→ ASSIGNMENT:
Tally the lines in the listing below that include "agent". Answer with the count and nothing more.

→ INPUT DATA:
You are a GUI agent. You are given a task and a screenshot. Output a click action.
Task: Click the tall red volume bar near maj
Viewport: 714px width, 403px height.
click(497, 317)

--

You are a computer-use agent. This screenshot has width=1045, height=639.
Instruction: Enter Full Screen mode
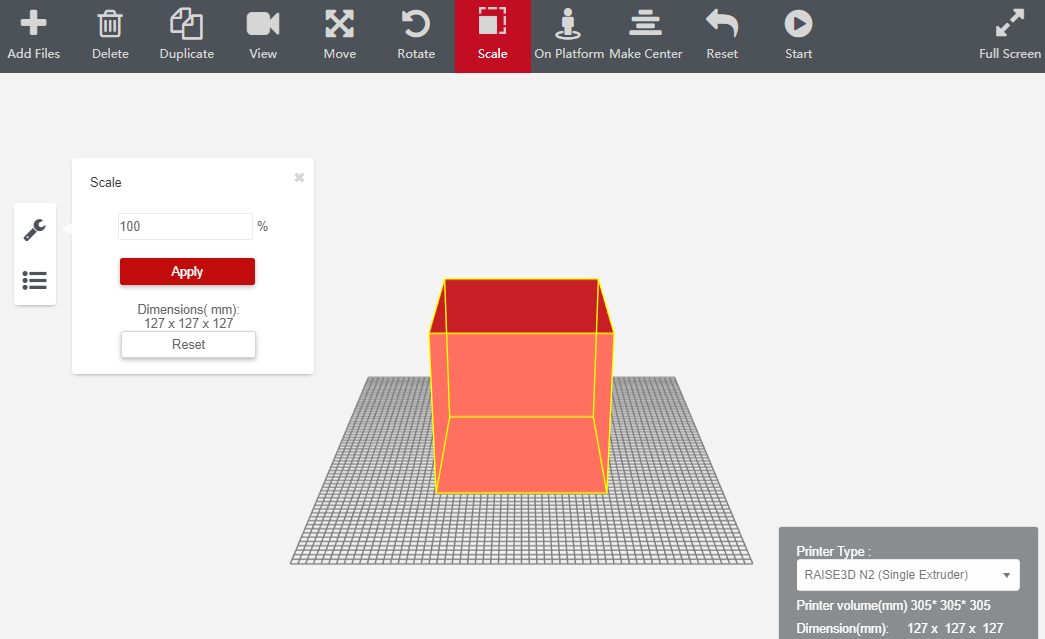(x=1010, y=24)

→ OUTPUT OF THE EXERCISE:
2